Apple unveils iPhone 5 at Super Bowl

This article's title reads like a newspaper headline, doesn't it? But guess what. It's not. I'm serious here.

One thing I've noticed about Apple's recent unveiling of the New iPad (I call it the iPad 3, so there!) and the hodiernal unveiling of the iPhone 5 is that Apple has an aversion to the English definite article "the". That's right, they purposefully (read: vulgarly and maliciously) drop the article. "The unveiling of iPhone 5". It's a hipsterish move to make, and it doesn't surprise me that the cult--er, Cupertino-based tech company is butchering the language like this. Truthfully, it does make sense, but only if you say it with a thick Russian accent.

As far as I know, the Russian language has no definite article. Being no speaker of Russian, I can't confirm this firsthand, but I've heard it from somebody who has studied Russian. I would assume that Russian dialects of English reflect this. But what about American dialects of English? The article, believe it or not, is salient in regards to the meaning of the word. You wouldn't say, "I have car!" If you did, you'd sound like a two-year-old.

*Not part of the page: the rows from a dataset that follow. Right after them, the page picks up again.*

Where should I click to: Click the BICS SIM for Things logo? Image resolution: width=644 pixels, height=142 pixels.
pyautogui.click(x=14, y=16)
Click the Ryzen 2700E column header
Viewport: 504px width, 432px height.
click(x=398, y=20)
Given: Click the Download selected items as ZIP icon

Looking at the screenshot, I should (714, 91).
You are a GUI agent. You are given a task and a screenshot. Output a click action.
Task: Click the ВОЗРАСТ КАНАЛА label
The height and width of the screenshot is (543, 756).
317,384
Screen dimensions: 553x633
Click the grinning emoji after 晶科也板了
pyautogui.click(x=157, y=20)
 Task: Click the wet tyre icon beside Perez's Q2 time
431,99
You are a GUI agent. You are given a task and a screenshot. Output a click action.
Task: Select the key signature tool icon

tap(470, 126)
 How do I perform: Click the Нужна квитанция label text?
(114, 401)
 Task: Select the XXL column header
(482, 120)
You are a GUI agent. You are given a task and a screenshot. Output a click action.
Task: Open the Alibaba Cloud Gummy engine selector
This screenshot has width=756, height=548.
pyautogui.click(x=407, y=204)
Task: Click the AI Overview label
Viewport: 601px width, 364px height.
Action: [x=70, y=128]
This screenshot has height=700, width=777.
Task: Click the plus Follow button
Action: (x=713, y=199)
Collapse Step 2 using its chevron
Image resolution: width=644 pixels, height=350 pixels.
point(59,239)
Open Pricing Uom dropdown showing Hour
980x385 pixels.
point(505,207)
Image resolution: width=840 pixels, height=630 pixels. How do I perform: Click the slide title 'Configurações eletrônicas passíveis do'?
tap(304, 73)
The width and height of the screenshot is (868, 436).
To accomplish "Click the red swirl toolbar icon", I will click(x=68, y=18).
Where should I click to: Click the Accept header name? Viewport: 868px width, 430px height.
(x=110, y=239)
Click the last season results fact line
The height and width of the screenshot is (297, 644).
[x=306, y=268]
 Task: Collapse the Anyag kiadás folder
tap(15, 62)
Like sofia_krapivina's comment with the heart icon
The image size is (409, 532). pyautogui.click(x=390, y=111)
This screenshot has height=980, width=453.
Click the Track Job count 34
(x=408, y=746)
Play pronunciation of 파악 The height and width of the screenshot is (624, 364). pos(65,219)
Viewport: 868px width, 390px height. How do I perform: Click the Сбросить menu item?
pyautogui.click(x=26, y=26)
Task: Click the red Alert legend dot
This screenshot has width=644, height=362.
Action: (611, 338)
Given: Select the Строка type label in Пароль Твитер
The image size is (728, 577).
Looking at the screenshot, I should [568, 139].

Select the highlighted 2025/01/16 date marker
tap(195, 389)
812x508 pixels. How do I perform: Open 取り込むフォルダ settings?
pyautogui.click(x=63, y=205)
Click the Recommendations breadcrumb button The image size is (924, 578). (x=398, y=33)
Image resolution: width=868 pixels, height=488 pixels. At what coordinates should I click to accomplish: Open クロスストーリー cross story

In searching my brain for possible rationalizations of this strange article-dropping, I find that the only time that English does it is when it deals with abstract nouns. What is an abstract noun, you ask? Here's a list: love, hate, happiness, sadness, anger, government, ideology, religion, and so on. They are nouns that you can't interact with using your five senses. And they all drop the articles (maybe "abstract noun" is a morphological category like "strong verb", but with some additional semantic meat to it). For instance, if I were to say, "I have love," it would be perfectly fine, whereas "I have car" would not be (unless you say "I can has car", which is perfectly grammatical).